## Set exercise
Can you copy every line of the material below word for word, leaving out the pictures?

* START Data listing *

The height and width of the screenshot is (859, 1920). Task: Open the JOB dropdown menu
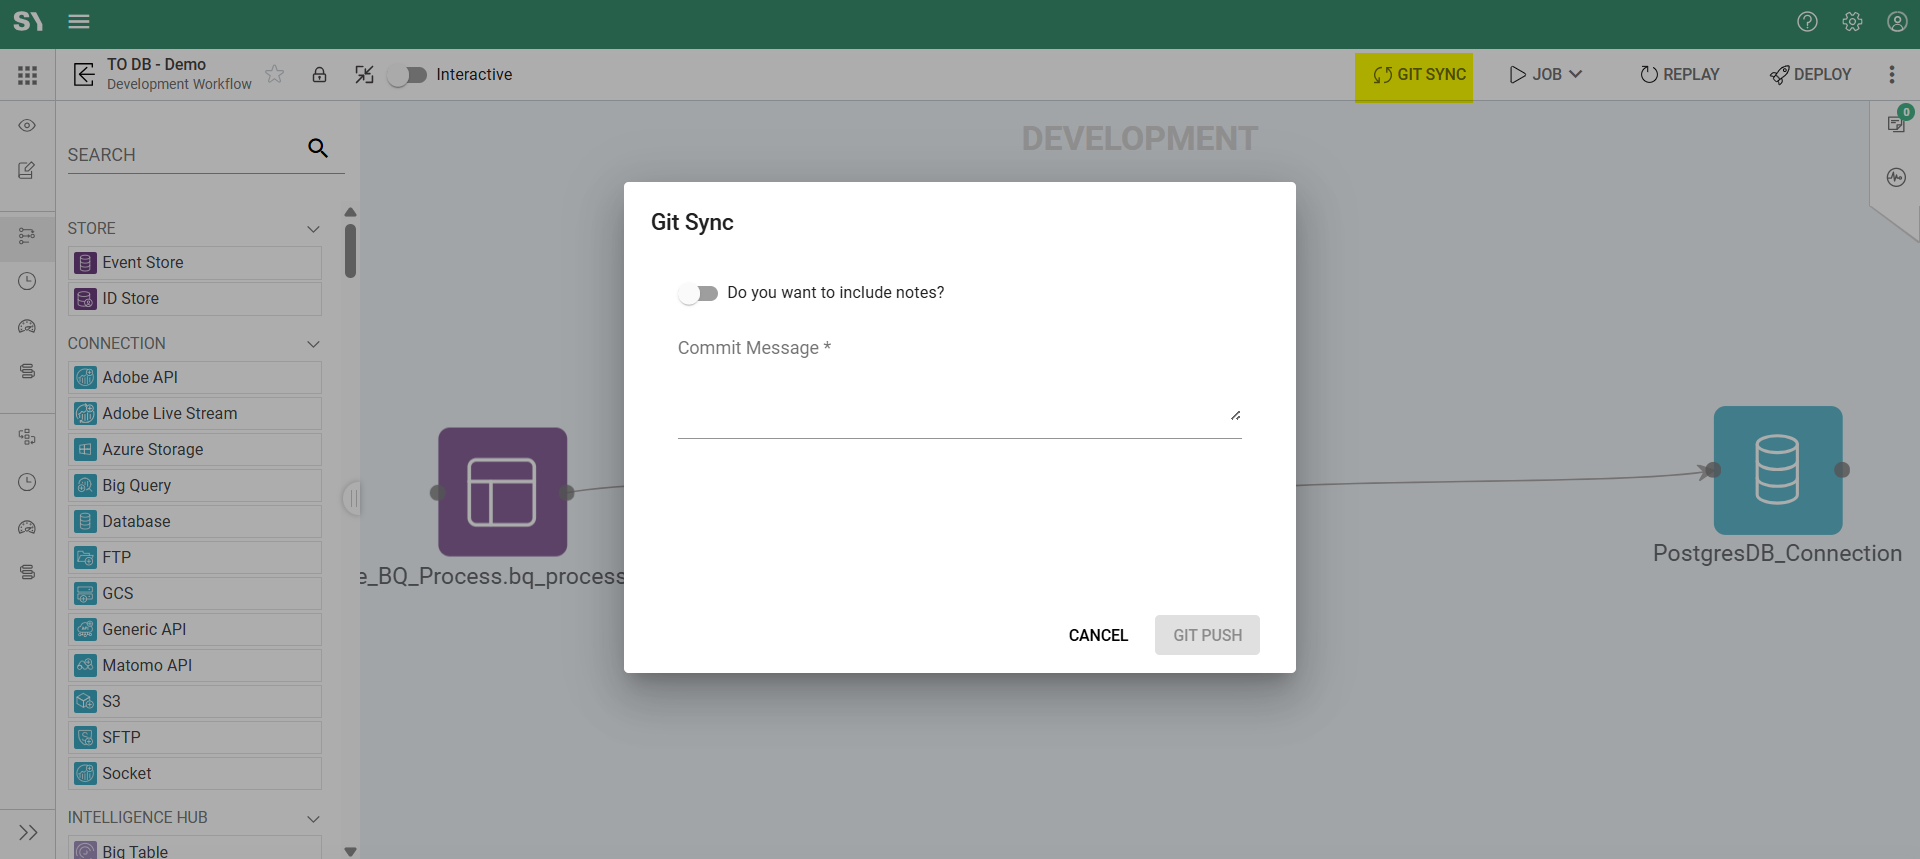click(x=1545, y=75)
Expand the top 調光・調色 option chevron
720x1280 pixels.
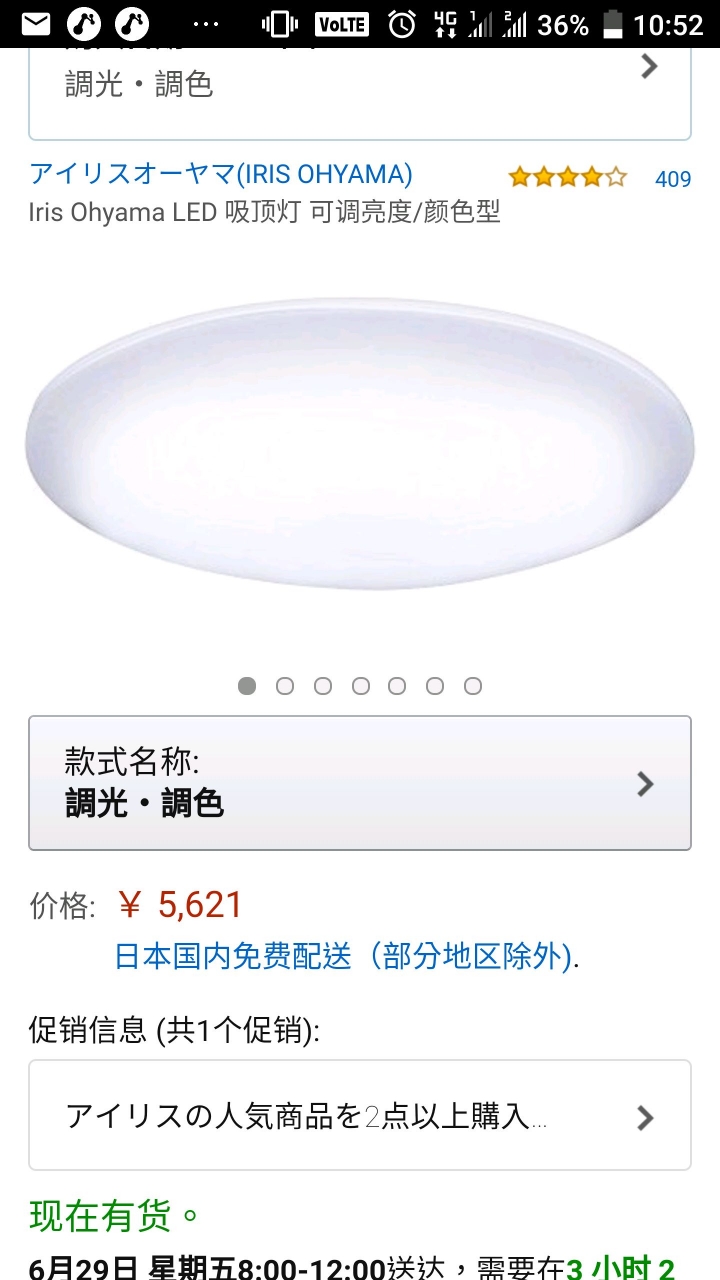649,67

* END Data listing *

## Problem solution
The height and width of the screenshot is (859, 1920). Task: Open the JOB dropdown menu
click(x=1545, y=75)
Expand the top 調光・調色 option chevron
720x1280 pixels.
649,67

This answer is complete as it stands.